Over 50 people have died as a result of landslides that were caused by torrential rain in India’s Himalayas over the weekend, and more than 20 people are still buried or missing, according to officials.
Reuters reports that unusually heavy rain and melting glaciers have brought deadly flash floods to the mountains of India and neighbouring Pakistan and Nepal over the past year or two, with government officials increasingly blaming climate change.
Hundreds of people were at the rescue sites as emergency personnel tried to clear debris in television images from India’s Himachal Pradesh state. The images showed buildings flattened by landslides, buses and automobiles hanging precariously on the edge of cliffs, and houses destroyed by landslides.
“Again, tragedy has befallen Himachal Pradesh, with continuous rainfall over the past 48 hours,” the state’s chief minister, Sukhvinder Singh Sukhu, said in a post on the messaging platform X, formerly known as Twitter.
More than 50 people had died in rain-related incidents within 24 hours, Sukhu told the Indian news agency ANI, in which Reuters has a minority stake.
“This number can rise further because 20 people are still trapped,” he said.
Meanwhile, officials from the state disaster management authority said that 41 bodies had been recovered by Monday evening.
“Another 13 people are missing but, as time passes, we are losing hope that they will be pulled out alive,” said state disaster management official Praveen Bhardwaj.
In one of the most deadly incidents, a temple collapsed in the state capital, Shimla, with rescuers pulling out at least nine bodies, the chief minister said.
In Solan district, houses collapsed, killing at least seven people, and a mother and her child were killed in Mandi district when their house collapsed, Bhardwaj said.
In Himachal and the adjoining state of Uttarakhand, where two people died and four were missing in incidents due to the rains, television video showed swollen rivers breaking their banks, the Uttarakhand Disaster Management control centre told Reuters.
The severity of the rain is expected to lessen starting on Tuesday, according to the India Meteorological Department, which issued a “red alert” for both states on Monday.
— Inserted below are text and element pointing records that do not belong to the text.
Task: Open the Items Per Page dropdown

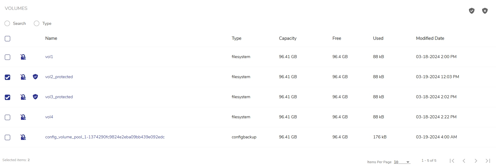Action: (x=402, y=162)
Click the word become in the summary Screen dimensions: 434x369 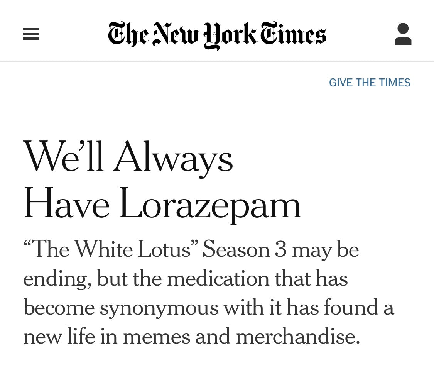click(x=59, y=308)
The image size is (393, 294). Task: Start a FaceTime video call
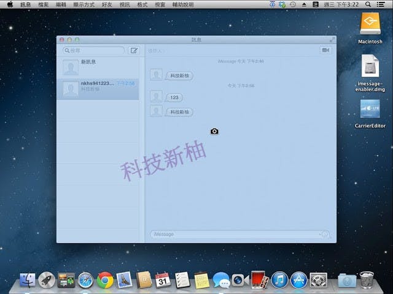[x=325, y=50]

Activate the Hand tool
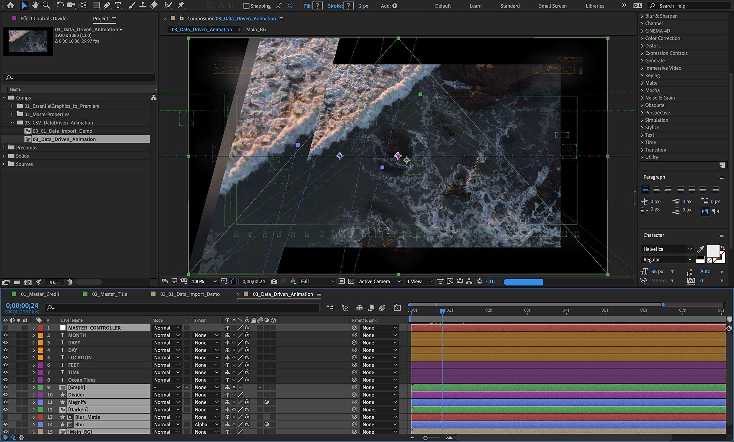pyautogui.click(x=35, y=5)
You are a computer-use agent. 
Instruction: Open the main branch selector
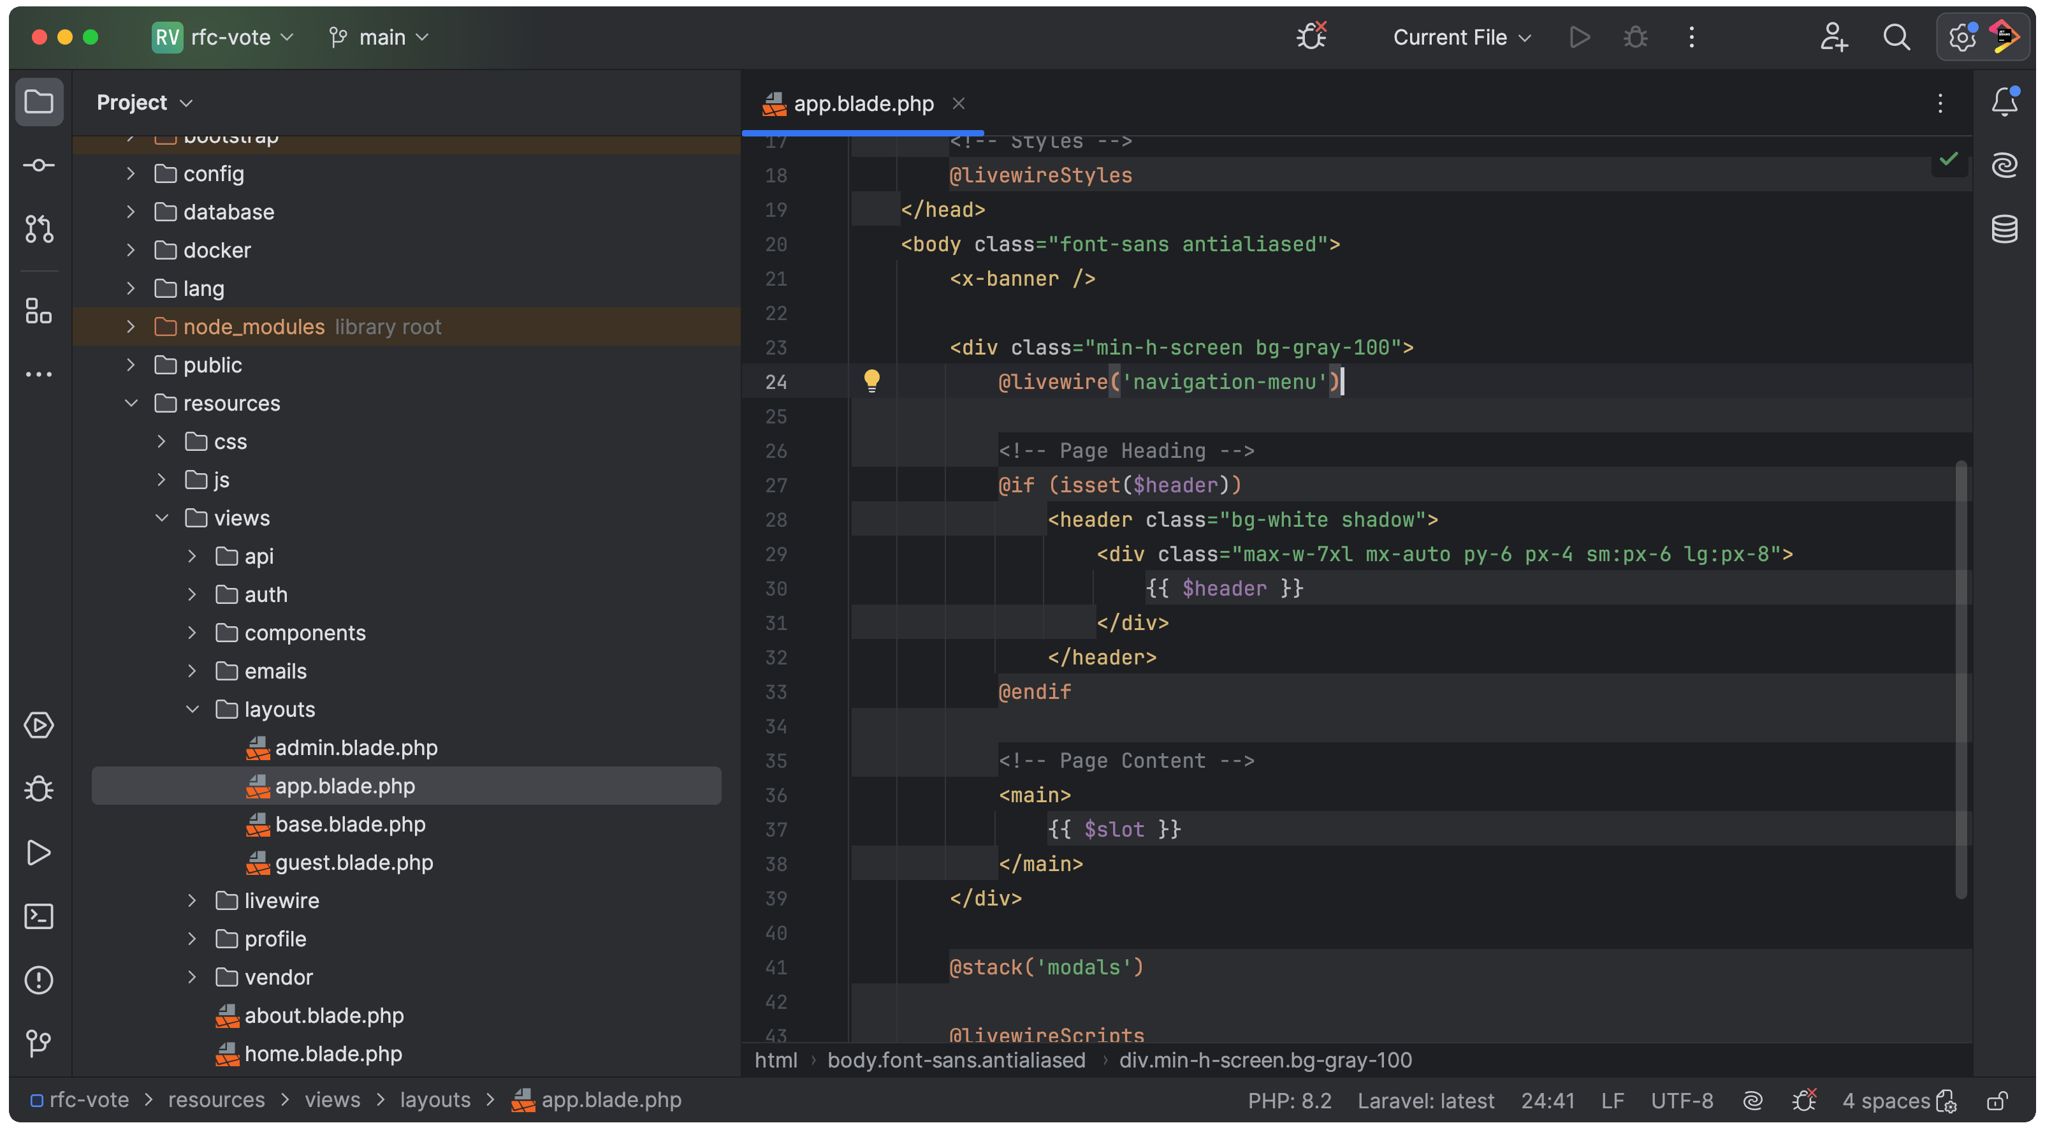coord(381,37)
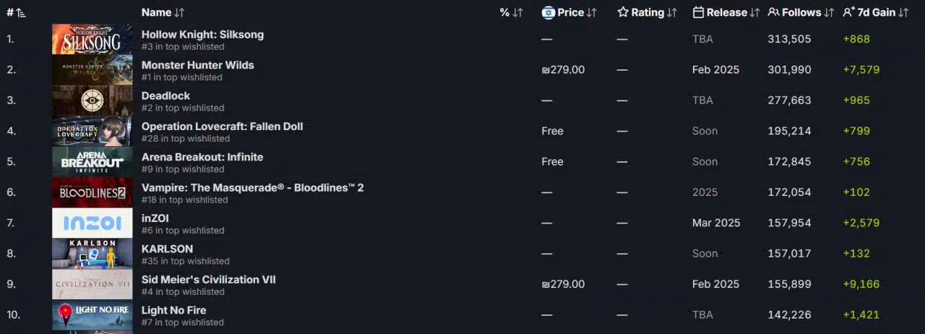Open Hollow Knight: Silksong game page

tap(202, 34)
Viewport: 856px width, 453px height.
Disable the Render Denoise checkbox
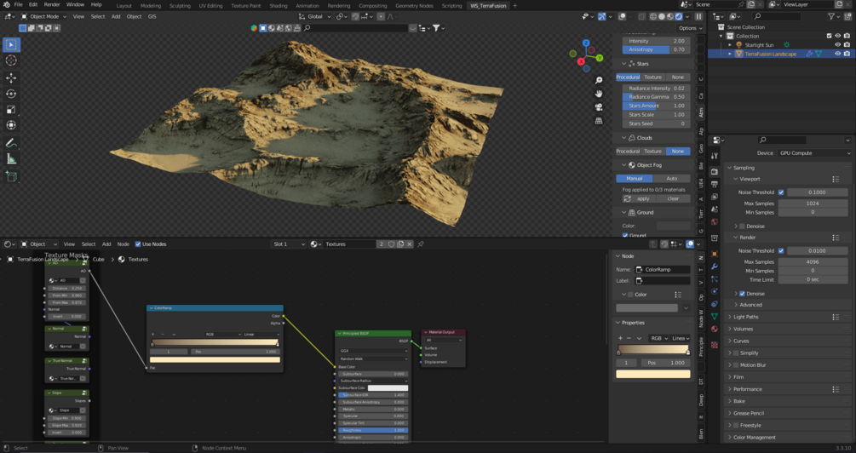[x=743, y=294]
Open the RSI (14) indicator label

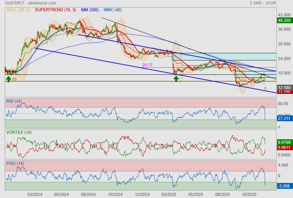click(x=14, y=101)
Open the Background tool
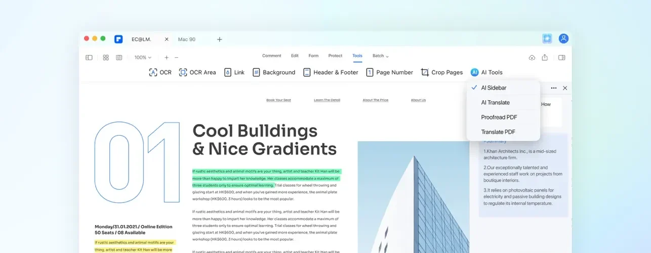Image resolution: width=651 pixels, height=253 pixels. coord(274,72)
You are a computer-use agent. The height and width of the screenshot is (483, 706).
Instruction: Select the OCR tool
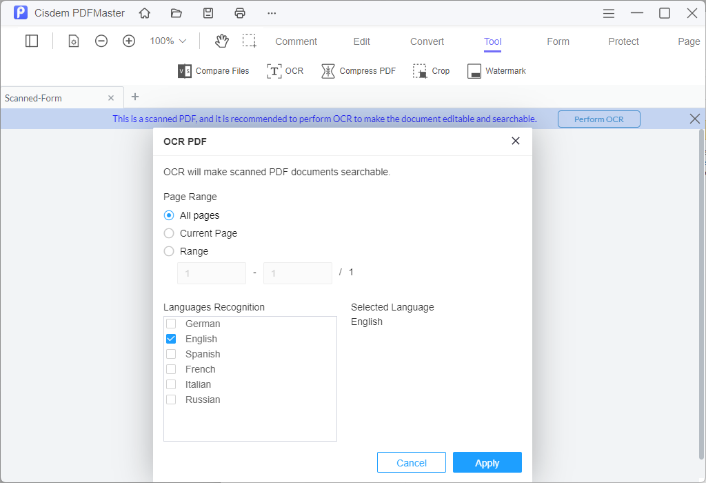(285, 70)
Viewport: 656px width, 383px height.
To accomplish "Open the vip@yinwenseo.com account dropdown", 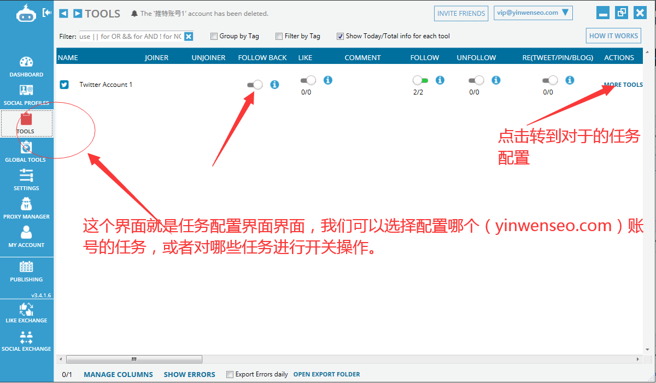I will click(533, 12).
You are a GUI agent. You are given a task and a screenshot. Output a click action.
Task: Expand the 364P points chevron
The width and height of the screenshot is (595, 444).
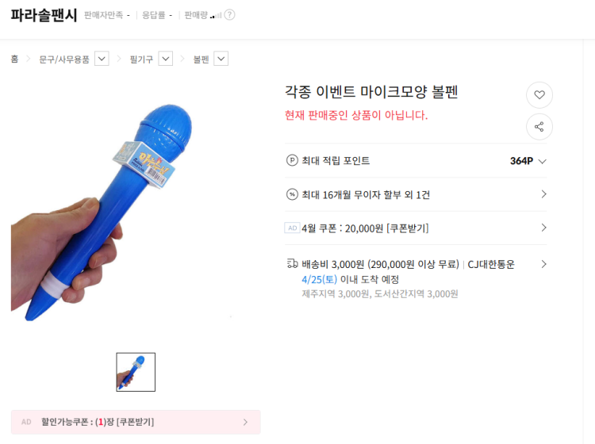click(x=543, y=161)
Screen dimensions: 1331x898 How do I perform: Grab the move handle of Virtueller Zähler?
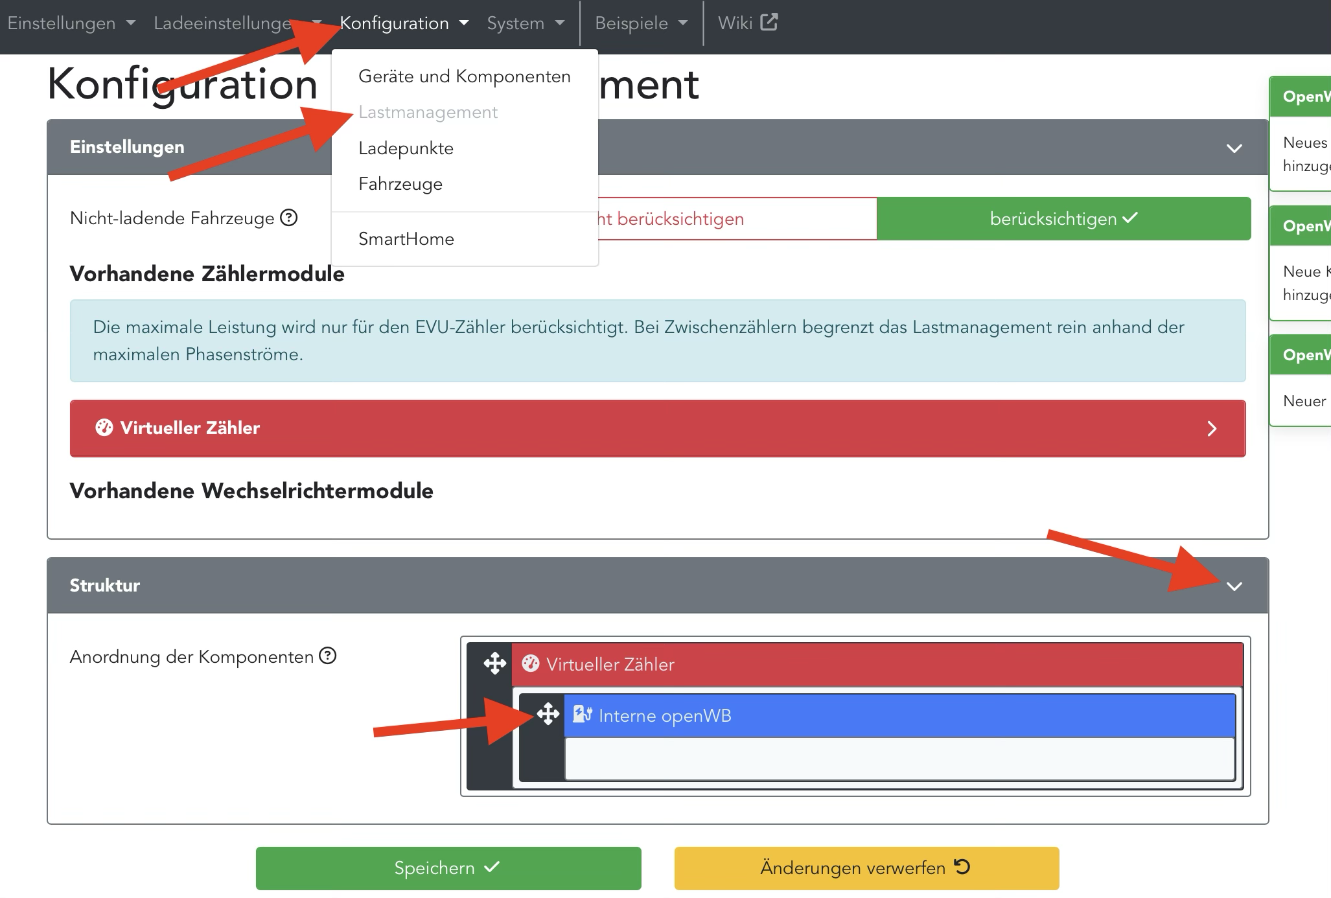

As much as 273 mm (10.75 inches) and 419 mm (16.54 inches) of rain fell in Himachal and Uttarakhand, respectively, in the 24 hours prior to 8:30 am IST (3 am GMT) on Monday, according to the weather office.
According to state officials, schools and other educational institutions were forced to close in Himachal Pradesh, and residents of susceptible areas were relocated to relief shelters.
Authorities in Uttarakhand declared the Char Dham pilgrimage route blocked until Tuesday due to landslides.